» To do:
**1.** Using the share issuance passage, answer these:
(a) How many shares of Preferred C Stock were given in exchange on February 13, 2015?
(b) Who held the $25,000 of convertible debt converted on April 2, 2014?
(c) How many shares of Class A Common Stock were issued on April 7, 2014?
**2.** Retype the part of the share issuance passage starting with "On April 7, 2014, the" and going on through "loss has been recognized.".

====== Passage shown ======

On February 13, 2015, the Company issued
210,000,000 shares of Class A Stock pursuant to the exchange agreement with our CEO in exchange for 70,000,000 shares of Preferred
C Stock. As the stock was converted within the terms of the agreement, no gain or loss was recognized as a result of the exchange.
Debt Conversions into Class A Common
Stock – Related Parties
On April 2, 2014, the Company issued 25,000
shares of Class A Common Stock pursuant to the conversion of $25,000 of convertible debt held by Vivienne Passley, a related party,
which consisted entirely of principal. The note was converted in accordance with the conversion terms; therefore no gain or loss
has been recognized.
On April 7, 2014, the Company issued 12,500
shares of Class A Common Stock pursuant to the conversion of $18,750 of convertible debt held by Star Financial Corporation, a
related party, which consisted entirely of principal. The note was converted in accordance with the conversion terms; therefore
no gain or loss has been recognized.

====== Data extract ======

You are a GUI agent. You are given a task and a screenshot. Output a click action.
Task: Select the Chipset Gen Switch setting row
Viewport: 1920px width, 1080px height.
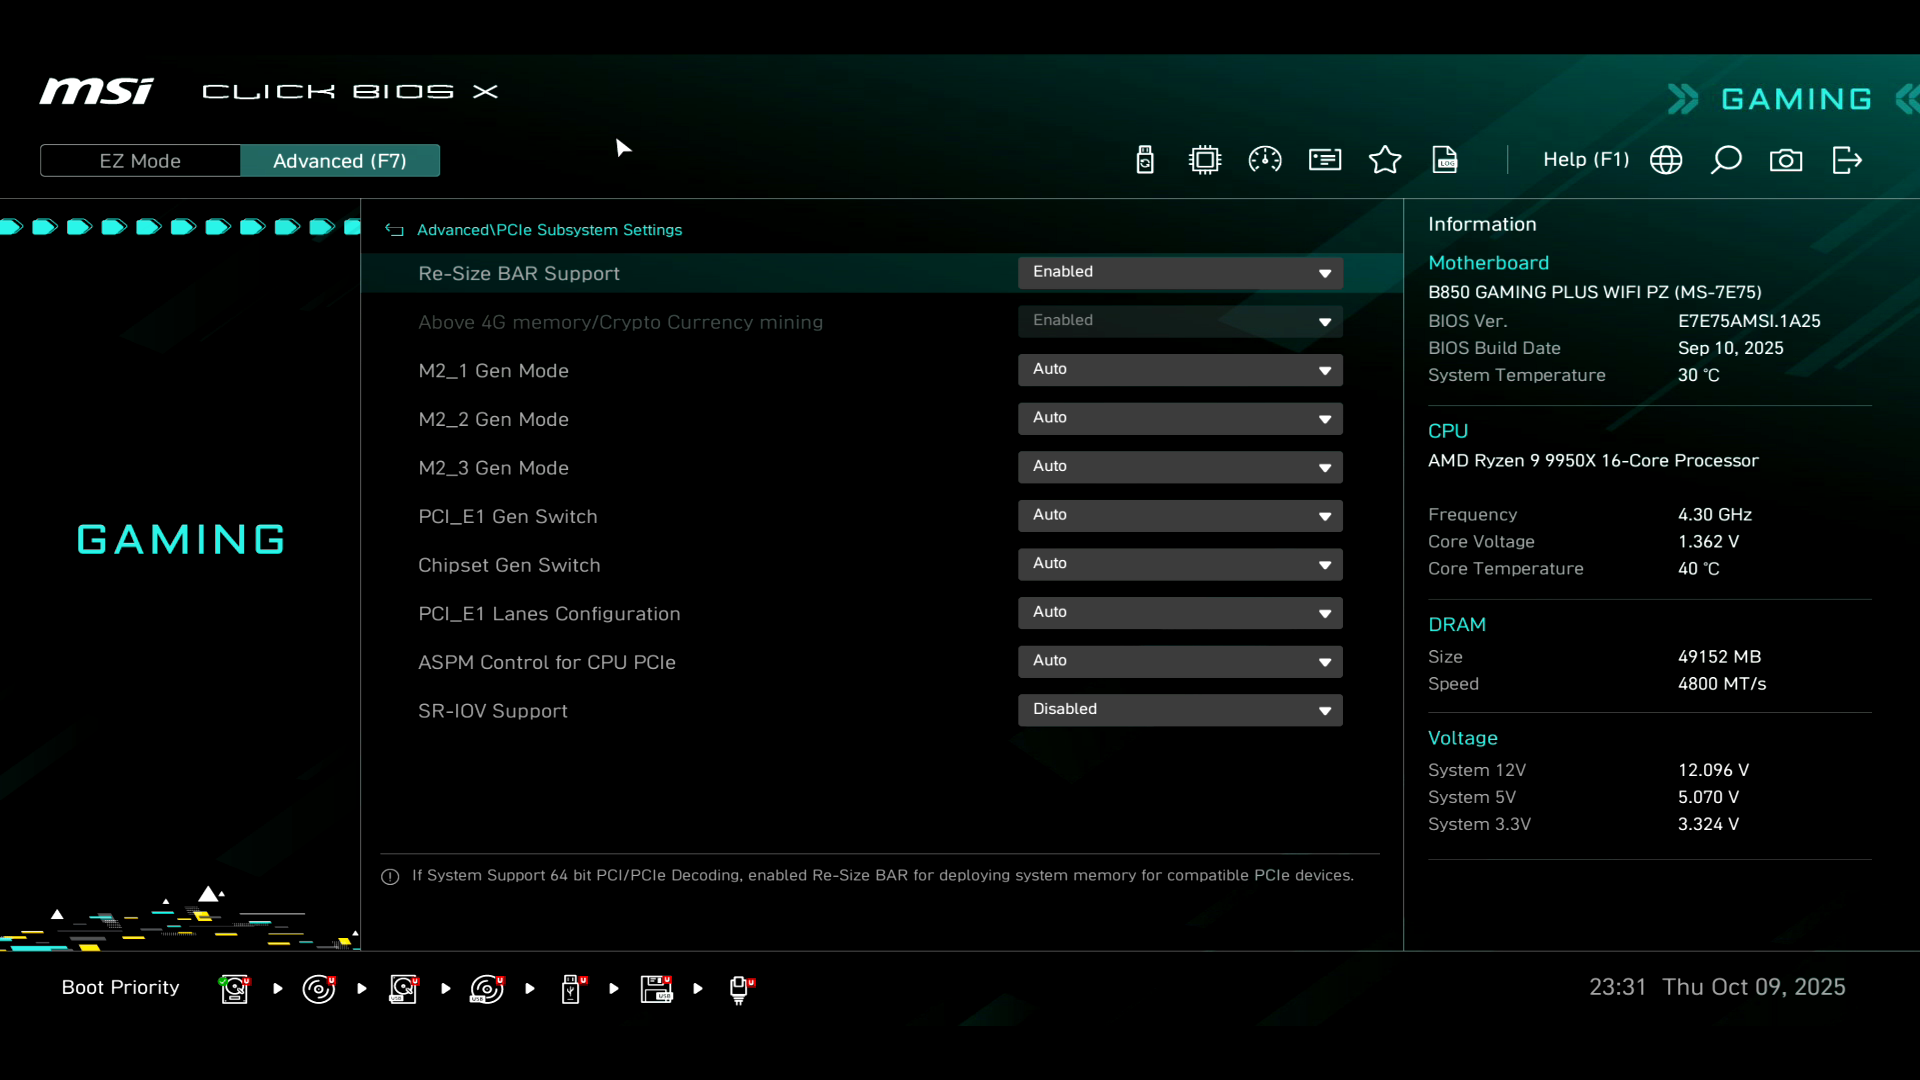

======

» Solutions to each task:
**1.**
(a) 70,000,000
(b) Vivienne Passley
(c) 12,500

**2.**
On April 7, 2014, the Company issued 12,500
shares of Class A Common Stock pursuant to the conversion of $18,750 of convertible debt held by Star Financial Corporation, a
related party, which consisted entirely of principal. The note was converted in accordance with the conversion terms; therefore
no gain or loss has been recognized.